Along with a big hockey skate behind a red cross.
Where I train (with my coach), we have a private rink that our club use. The only people you need to look out for are higher level skaters speeding across your path on their way to a double lutz. It’s a bit like permanent patch ice, I guess, but in general there are 2-3 group lessons as well as our private 2-person lesson going on at one time. The coaches mark lines in the ice so that we have a vague patch to use and can attempt to prevent collisions.
Out of lessons, however, it’s a different matter. We don’t have patch/freestyle ice times. Our nearest ice rink has public skating, 10am-midnight weekdays, 10am-5.45am weekends (so you can’t even use 6am ice, because the rink has just closed). This means putting up with those I unfairly call the Plebs (i.e. the general public/people in rental or paper skates/beginners –yes I know we were all there once) AS WELL AS private lessons, child prodigies speeding around doing double-doubles (this is Russia after all), dance pairs meandering around at their own will, the occasional pro- or up-and-coming-figure skater and, of course, Those-Who-Shall-Not-Be-Named. I am incredibly irritable when on practice ice with these people and easily distracted if they don’t give me some space (I give them theirs, fair’s fair).
So I have decided to get this off my chest - not in the usual way (by scowling forcefully at anyone wearing hockey skates within a five-mile radius) - but by writing a letter to the imaginary personification of my least favourite type of non-figure-skater: Those-Who-Shall-Not-Be-Named. I’ll call him: the Hockey Goon.
Dear Hockey Goon,
I don’t mean to be a Snotty Figure Skater. I don’t want to give us a bad name, it’s not fair on other, more rational skaters. I’m honestly not happy about having a sore forehead at night from concentrating very hard on wishing that you’ll fall in the deep mine you’ve just gouged out of the ice, but maybe you could help me control this by learning some courtesy.
Perhaps you could start by apologising to that small child who just bounced off the ice when you flew into them. Maybe you could even prevent that from happening next time by looking behind you when you’re charging around backwards. Perchance you could hold off on ruining our just-resurfaced rink for maybe an hour, so I can practise my spins? In a corner. Out of your way.
Is it also inconceivable that you might give me some space when I’m jumping? Surely it’s not asking a lot. I just feel uncomfortable about taking my life into my own hands whenever I pull up into a combination and come face-to-face with Bulky the Caveman, looming into view attempting to sabotage my Salchow. Is it such a huge request that you do not give lessons to your tiny minions using up half the rink in a crowded public session? I have little space as it is. Are you specifically training them to attempt to hockey-slide into my forward camel? Because it’s not me who will come out the worse off – it’s the child with the toe pick embedded in its neck. Perhaps you could also a) not tear up the ice with your infuriatingly blunt, scratchy blades making me fall off my edges and b) not practice your stops by moving side to side, scratching up about 6 inches of ice into two piles and creating a death trap for all who skate there after you.

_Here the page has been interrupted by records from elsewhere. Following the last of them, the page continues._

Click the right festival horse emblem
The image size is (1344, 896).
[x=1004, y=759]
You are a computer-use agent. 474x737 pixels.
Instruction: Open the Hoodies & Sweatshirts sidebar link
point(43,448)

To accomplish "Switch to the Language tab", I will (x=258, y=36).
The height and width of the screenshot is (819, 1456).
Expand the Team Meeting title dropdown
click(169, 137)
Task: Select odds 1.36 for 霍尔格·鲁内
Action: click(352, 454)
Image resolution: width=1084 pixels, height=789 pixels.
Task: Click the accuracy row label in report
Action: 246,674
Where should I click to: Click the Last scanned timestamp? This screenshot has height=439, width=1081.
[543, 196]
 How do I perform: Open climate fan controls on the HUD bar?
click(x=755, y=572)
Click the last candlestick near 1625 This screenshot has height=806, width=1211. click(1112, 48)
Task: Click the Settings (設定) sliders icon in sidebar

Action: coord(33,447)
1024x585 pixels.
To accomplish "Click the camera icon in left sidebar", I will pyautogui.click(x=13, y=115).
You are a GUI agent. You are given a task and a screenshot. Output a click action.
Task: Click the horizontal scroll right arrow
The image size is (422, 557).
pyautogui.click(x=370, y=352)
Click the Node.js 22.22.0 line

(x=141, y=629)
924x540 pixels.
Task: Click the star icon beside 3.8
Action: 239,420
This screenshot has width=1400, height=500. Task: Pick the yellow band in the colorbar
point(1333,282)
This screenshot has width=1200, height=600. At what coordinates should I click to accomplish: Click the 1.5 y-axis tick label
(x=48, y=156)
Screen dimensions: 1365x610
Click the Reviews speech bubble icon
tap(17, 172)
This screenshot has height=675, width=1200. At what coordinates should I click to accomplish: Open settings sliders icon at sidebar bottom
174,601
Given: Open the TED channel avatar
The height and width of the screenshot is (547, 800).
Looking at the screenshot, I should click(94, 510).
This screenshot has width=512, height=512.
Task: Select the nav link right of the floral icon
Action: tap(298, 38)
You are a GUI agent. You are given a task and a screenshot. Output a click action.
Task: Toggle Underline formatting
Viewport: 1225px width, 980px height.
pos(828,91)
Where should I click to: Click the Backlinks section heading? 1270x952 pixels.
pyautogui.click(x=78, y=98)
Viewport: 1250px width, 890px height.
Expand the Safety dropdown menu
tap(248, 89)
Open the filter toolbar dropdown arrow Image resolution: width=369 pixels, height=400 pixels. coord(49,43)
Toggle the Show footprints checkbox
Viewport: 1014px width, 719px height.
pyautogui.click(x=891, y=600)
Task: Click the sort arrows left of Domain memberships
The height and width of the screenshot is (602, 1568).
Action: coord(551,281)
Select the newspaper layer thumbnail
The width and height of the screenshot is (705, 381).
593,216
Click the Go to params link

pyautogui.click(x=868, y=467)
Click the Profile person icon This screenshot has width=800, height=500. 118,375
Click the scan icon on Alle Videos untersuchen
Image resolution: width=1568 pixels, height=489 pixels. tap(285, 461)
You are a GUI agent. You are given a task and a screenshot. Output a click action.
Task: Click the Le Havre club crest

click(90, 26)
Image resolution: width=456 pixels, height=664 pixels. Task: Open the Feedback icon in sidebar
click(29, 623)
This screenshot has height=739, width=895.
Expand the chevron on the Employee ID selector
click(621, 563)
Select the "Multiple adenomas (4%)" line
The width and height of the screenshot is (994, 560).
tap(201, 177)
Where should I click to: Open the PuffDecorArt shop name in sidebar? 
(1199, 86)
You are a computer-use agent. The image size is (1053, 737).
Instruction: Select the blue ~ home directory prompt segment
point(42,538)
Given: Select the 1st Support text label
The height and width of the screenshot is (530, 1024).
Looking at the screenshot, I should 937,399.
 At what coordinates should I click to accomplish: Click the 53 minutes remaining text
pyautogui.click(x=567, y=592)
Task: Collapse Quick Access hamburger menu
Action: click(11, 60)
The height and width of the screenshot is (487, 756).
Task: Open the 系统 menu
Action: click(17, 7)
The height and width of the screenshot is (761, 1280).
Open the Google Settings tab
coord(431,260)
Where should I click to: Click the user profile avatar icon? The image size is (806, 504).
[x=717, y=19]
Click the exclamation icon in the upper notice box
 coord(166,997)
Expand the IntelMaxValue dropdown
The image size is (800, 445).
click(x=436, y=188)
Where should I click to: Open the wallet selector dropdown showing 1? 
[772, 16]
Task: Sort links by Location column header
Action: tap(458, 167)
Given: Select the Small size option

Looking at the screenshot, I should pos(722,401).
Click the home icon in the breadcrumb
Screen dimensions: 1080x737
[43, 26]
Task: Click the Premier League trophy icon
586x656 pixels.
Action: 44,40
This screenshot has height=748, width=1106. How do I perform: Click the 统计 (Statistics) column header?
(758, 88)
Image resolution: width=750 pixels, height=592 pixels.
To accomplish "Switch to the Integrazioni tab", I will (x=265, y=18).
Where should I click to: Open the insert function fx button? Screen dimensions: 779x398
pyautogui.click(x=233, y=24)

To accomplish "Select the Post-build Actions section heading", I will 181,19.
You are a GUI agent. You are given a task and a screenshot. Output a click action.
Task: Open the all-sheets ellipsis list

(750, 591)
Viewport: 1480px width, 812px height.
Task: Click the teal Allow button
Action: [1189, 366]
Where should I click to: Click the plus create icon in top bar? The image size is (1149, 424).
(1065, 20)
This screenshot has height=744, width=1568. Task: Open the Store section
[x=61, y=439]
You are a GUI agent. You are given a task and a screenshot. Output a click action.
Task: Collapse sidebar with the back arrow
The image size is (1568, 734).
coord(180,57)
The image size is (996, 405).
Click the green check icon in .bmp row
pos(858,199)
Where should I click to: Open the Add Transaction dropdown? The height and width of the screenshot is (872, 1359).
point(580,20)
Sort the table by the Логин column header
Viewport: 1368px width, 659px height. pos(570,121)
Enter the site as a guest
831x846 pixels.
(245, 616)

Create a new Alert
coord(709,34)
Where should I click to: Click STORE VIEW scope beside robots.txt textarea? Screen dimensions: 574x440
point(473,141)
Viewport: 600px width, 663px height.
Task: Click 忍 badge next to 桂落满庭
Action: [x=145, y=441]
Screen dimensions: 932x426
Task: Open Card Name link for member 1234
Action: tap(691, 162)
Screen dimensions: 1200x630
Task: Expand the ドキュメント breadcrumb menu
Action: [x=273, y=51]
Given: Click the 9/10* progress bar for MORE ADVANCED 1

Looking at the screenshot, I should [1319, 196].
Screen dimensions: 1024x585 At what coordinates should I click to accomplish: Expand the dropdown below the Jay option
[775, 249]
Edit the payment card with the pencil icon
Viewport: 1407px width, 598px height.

If you promise to make more of an effort re: the above, I will promise to stop a)declaring loudly about how ugly your form of “skating” is, and, indeed, putting inverted commas around the word “skating” in a hockey context; b) aiming for your face with my free leg when I enter a camel for the gazillionth time because I could swear you are charging around the rink to interrupt every single entry; c) muttering about where I would put your stick if said stick was actually in your hands as opposed to you miming holding aforementioned stick in an annoying way; d) not accepting with amicability that if you choose to tie your skates that loosely it is not my problem (and I will not laugh) if you break your ankle; and d) wearing an expression that looks like I’m standing in the middle of the sewage system whenever you or one of your fellow goons is on my, sorry our, ice.
If we can come to this agreement, I’m pretty sure the calmer, happier ice will benefit the rest of the rink as well.
Yours,
IN2L2S
If I ever do give this to a Hockey Goon, rest assured it will be ignored. Just like the rink rules.